There's a lot of ruin in a nation
But ruin is not something in infinite supply in any nation:
From Monday, customers who held Zimbabwean dollar accounts before March 2009 can approach their banks to convert their balance into US dollars, the governor of the Reserve Bank of Zimbabwe, John Mangudya, said in a statement.
Zimbabweans have until September to turn in their old banknotes, which some people sell as souvenirs to tourists.
Bank accounts with balances of up to 175 quadrillion Zimbabwean dollars will be paid $5. Those with balances above 175 quadrillion dollars will be paid at an exchange rate of $1 for 35 quadrillion Zimbabwean dollars.
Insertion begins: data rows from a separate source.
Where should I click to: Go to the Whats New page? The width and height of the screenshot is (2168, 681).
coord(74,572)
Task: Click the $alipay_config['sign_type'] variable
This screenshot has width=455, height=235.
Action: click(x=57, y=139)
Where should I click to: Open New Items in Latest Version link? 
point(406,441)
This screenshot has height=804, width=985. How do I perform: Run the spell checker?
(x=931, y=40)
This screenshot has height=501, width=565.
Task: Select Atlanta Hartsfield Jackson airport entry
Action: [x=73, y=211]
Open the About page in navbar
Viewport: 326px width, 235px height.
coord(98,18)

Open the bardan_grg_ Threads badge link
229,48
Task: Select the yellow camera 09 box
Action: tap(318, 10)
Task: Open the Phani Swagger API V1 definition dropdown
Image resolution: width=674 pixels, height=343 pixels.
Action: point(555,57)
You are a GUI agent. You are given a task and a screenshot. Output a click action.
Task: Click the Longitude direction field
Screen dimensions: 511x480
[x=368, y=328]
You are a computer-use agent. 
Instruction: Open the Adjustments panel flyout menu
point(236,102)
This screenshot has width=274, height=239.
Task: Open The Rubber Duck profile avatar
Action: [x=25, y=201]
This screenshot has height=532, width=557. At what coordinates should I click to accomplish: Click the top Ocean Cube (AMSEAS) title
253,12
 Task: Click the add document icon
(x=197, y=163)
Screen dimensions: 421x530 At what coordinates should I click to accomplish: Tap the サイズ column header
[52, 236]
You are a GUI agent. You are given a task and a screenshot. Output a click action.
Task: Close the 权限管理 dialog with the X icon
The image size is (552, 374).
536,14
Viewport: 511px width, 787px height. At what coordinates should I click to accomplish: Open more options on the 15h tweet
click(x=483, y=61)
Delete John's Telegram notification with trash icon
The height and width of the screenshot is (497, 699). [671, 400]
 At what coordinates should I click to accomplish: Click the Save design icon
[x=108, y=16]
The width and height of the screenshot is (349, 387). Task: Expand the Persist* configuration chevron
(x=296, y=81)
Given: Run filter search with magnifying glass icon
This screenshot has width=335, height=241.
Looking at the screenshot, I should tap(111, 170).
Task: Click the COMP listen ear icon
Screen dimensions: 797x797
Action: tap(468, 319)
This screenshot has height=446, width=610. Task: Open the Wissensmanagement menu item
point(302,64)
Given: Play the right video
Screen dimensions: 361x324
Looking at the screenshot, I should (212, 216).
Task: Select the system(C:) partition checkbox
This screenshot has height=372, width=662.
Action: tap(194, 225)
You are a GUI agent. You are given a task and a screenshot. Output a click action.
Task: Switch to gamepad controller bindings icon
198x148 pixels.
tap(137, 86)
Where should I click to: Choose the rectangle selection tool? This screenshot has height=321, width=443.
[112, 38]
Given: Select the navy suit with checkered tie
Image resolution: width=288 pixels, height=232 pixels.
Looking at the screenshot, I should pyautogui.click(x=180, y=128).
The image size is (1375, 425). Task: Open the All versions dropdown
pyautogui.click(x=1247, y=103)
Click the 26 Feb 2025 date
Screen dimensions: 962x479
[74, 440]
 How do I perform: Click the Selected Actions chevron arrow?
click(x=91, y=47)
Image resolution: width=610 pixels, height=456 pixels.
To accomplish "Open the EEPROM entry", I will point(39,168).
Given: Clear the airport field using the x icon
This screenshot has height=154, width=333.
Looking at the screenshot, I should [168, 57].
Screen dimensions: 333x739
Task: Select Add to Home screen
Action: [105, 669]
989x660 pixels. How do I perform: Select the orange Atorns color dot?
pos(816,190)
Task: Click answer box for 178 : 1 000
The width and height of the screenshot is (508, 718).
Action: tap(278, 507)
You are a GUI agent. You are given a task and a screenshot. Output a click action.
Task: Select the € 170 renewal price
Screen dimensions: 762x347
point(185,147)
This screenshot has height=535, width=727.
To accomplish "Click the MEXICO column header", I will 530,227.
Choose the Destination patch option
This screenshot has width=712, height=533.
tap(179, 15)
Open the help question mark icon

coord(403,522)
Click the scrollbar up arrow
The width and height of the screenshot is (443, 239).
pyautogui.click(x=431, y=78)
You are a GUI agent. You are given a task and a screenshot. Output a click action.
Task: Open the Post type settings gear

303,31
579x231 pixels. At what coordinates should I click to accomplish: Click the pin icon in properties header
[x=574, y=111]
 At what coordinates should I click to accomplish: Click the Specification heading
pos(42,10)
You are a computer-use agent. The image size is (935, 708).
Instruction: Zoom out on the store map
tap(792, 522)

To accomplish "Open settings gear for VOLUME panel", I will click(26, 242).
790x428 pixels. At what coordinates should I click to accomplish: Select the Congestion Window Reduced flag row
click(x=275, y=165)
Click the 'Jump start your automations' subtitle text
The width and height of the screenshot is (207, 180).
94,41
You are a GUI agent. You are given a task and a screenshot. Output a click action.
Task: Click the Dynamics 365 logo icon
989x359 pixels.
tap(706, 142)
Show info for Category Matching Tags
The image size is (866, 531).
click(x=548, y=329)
The highest – and last – banknote to be printed by the bank in 2008 was 100tn Zimbabwean dollars. It was not enough to ride a public bus to work for a week.
The bank said customers who still had stashes of old Zimbabwean notes could walk into any bank and get $1 for every 250tn they hold. That means a holder of a 100tn banknote will get 40 cents.
At some point simply running the printing presses does run into real problems. Our favourite little story from this whole disastrous episode comes from the final end days of the printed currency. Normally, currency printing is a very profitable occupation. Bit of paper, the price of some ink, and a banknote that is worth whatever the government says it is is created. Right at the end there it's said that the final decision to stop printing was taken because....no one would accept a bank note of any denomination at all, or any number of them, in return for supplying the ink with which to print the banknotes.
There have been hyperinflations before and it's a near certainty that it will happen again, somewhere. But this is the only example we know of where seigniorage was ridden all the way down to the bottom, to the bitter end.